The diversity question

It’s a well-known fact that the craft beer scene has a problem with diversity, an issue that Ricky Singh acknowledged during the Drop Series Vol. 2 event. For him, it’s an opportunity to push his message in front of a new audience. 

#BeattiesFordStrong was created in response to a mass shooting that took four lives during a Juneteenth celebration on Beatties Ford Road in 2020 — not just to memorialize the victims but to push back against the media narrative that the Beatties Ford corridor is nothing more than a collection of crime-ridden neighborhoods. 

“There’s a notion of a negative connotation that goes with the words Beatties Ford Road or the west side often, as much as there’s such a positive history and present that is there, and I think projects like this that uplift the west side and continue to show a spotlight that the west side is a big part of Charlotte history. This opportunity to have cans in stores around the state, I’m hoping people will Google Beatties Ford Road and will find all the positives that are going on in the west side,” Singh said. “My hope is that it spreads and that people see the west side as a place of growth, historical value; we have a sense of pride.”

Fellow #BeattiesFordStrong artist Ty McBride agreed. 

“It’s a good way to get the appreciation of the message on both sides,” she said. “We can’t preach the same thing to the same group of people over and over. We all need to support each other so that it kind of bridges the gap and I feel like art can be that bridge. So that’s what we’re here to do.” 

For Toth, the hope is that events like Drop Series not only expose artists like Singh and McBride to new audiences but bring a more diverse crowd into Divine Barrel. 

“We want everyone to know that Divine Barrel is open to everyone regardless of ethnicity, anything, sexual orientation, you name it, as long as you’re just happy to be here,” Toth said.
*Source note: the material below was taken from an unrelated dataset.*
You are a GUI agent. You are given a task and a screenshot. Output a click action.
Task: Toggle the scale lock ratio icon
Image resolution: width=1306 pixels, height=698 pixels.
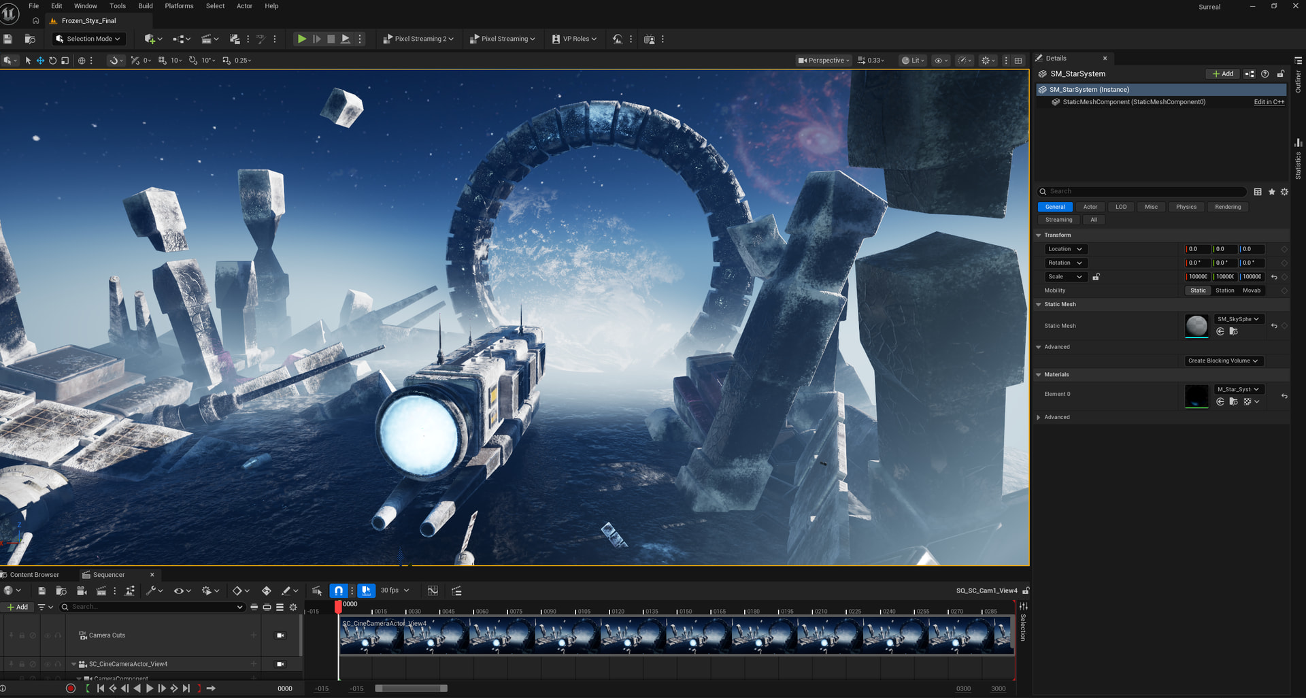click(x=1096, y=277)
“With the Drop Series you’re seeing a mixing of cultures, too, where yeah you’re bringing people who may not have been to Divine Barrel or a brewery before, but also the cool thing is when the new can comes out with the old mural right as we drop the new mural, you’re seeing artists who may not have met each other, may not run in the same cultural circles, meeting each other and mixing together and sharing ideas, and that’s really what it’s all about.”

Shefalee Patel of Namaste Artists Charlotte dances during the Drop Series Vol. 2 event. (Photo by Grant Baldwin)

Olin agreed, pointing out that the mix of creatives that attended Drop Series Vol. 2 were not the type of crowd you’d see on any given Sunday at a Charlotte brewery. 

He added that Divine Barrel has the potential to be the bridge that McBride referenced, seeing as how it’s placed directly on the border of NoDa and the rest of east Charlotte — home to Charlotte’s most diverse neighborhoods. 

“That’s really where I get excited about the drop,” he said. “When you see the Namaste Charlotte community came together and saw their work on the wall, they saw themselves reflected in that work, and it was just an opportunity to gather around art in a place that’s kind of like a fault line for different communities in Charlotte and to allow for those collisions, that intersection, those conversations to happen. It’s super intentional and we’re just so gratified to see it actually happening and it’s working.”

All it took was a little flair for the dramatic.